En 1953, le laboratoire déménageait pour occuper son site actuel, à l'aéroport international Macdonald‑Cartier d'Ottawa. Depuis, le CNRC n'a cessé d'investir dans diverses installations comme les souffleries, les tables de vibration électrodynamiques, les centres d'essai sur le givrage des moteurs et les systèmes d'imagerie hyperspectrale. Grâce à ces apports, le laboratoire s'est spécialisé à tel point que ses aéronefs réalisent des prouesses que peu d'appareils peuvent imiter – et, par la même occasion, il s'est taillé une réputation enviable dans le milieu mondial de la recherche en aéronautique.
Le passé, à vol d'oiseau
En l'espace de 75 ans, les recherches du CNRC sur la mécanique du vol et en avionique ont connu une myriade de succès qui ont perfectionné les aéronefs et rendu les vols en avion plus sûrs.
Une des inventions majeures du Laboratoire de recherche en vol date d'il y a près de 65 ans. Il s'agit du précurseur de la fameuse « boîte noire ». Toujours en usage au Centre de dépouillement des enregistreurs de vol lors des enquêtes sur les accidents et les incidents qui sont menées par les forces armées canadiennes, cette technologie permet de décrypter les données et les conversations enregistrées dans la cabine de pilotage en vue d'accroître la sécurité aérienne.
Le Nord du Canada est le lieu idéal pour étudier les formations de neige et de glace qui mettent les aéronefs en péril. Dans le cadre d'une de ces études, menée à l'ancienne base militaire de North Bay, en Ontario, on avait émaillé le tarmac d'amas de neige pour jauger des paramètres comme la friction, la gadoue, la neige et la glace au décollage et à l'atterrissage. « Un pilote a imaginé une formule qui mesure nettement mieux ces éléments, ce qui a sensiblement accru la sécurité », révèle Per Talgoy, gestionnaire de l'assurance de la qualité au Laboratoire de recherche en vol du CNRC. Baptisé depuis « coefficient canadien de frottement sur piste », tous les aéroports du Canada utilisent à présent cette formule afin que les avions décollent et atterrissent en toute sécurité sur les pistes tapissées par la pluie, la glace ou la neige.

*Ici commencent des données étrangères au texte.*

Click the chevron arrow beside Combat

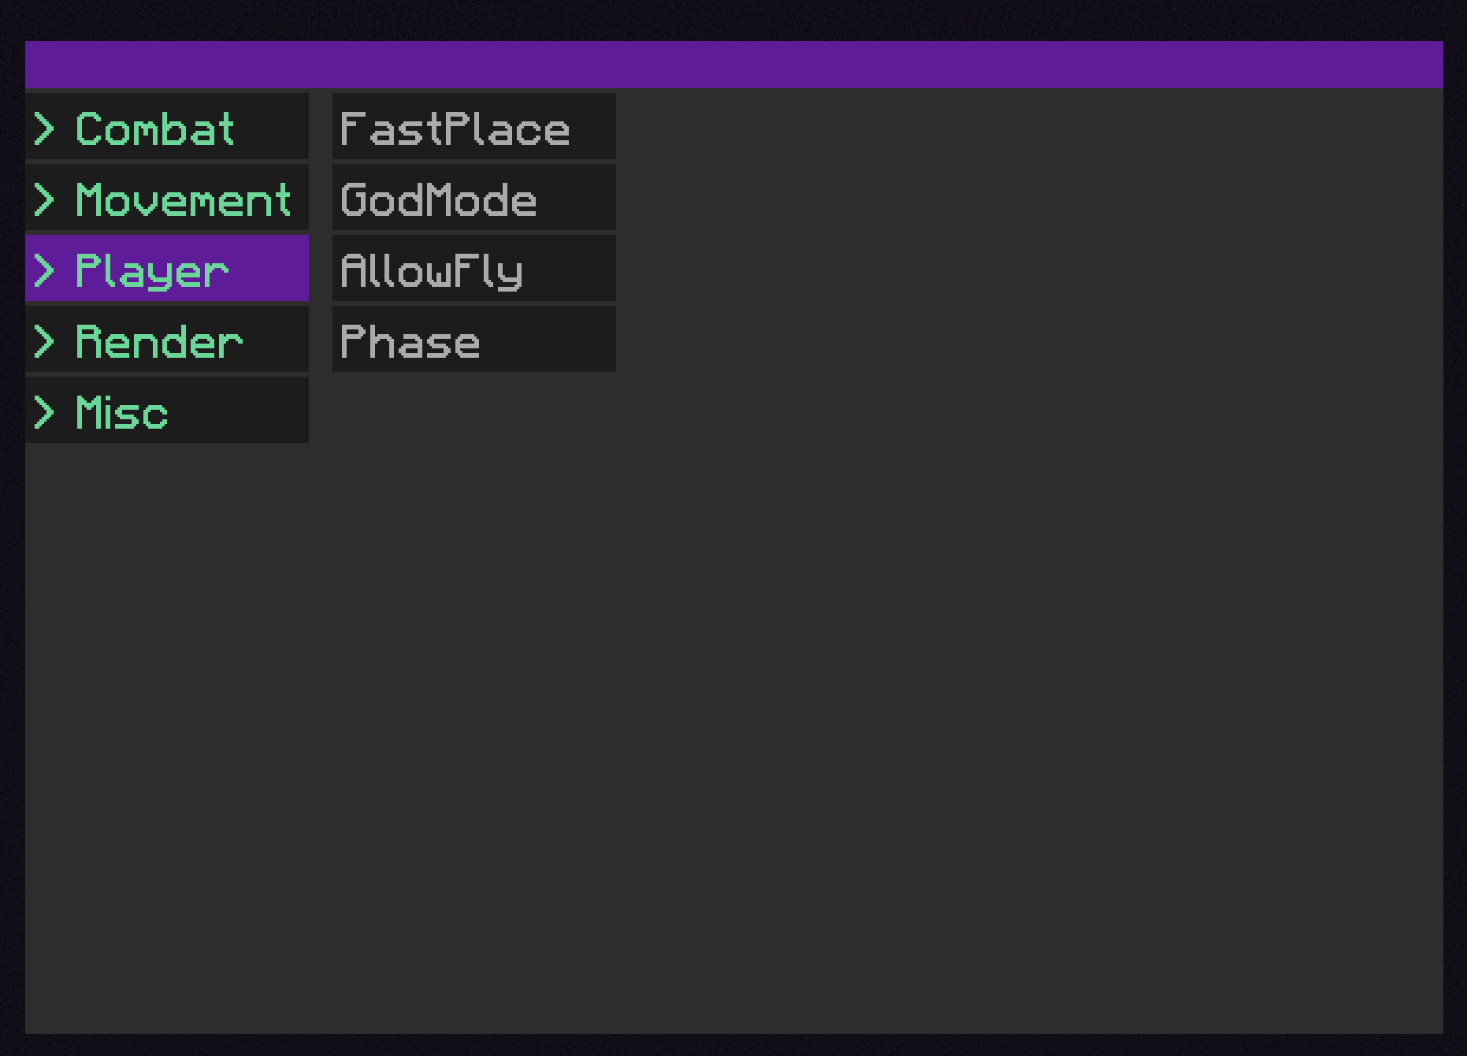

Le Laboratoire de recherche en vol a également adapté des technologies de l'aéronautique pour les appliquer à une gamme d'études scientifiques. Depuis les années 1990, par exemple, les recherches sur l'atmosphère recourent à la télédétection et à des techniques in situ. Les observations qu'on en a retirées ont aidé les chercheurs du monde entier à mieux comprendre les phénomènes météorologiques et le dérèglement climatique, ainsi qu'à exploiter ces connaissances afin de rehausser la sécurité. Une série de projets internationaux sur le givrage des aéronefs, notamment, a engendré des lignes directrices innovantes sur la traversée des nuages, directives qu'on a par la suite intégrées aux exigences de certification auxquelles doivent se plier les nouveaux aéronefs. Environnement et Changement climatique Canada, Transports Canada, la NASA, la Federal Aviation Administration des États-Unis, l'Agence spatiale européenne et plusieurs universités ont collaboré à ces travaux.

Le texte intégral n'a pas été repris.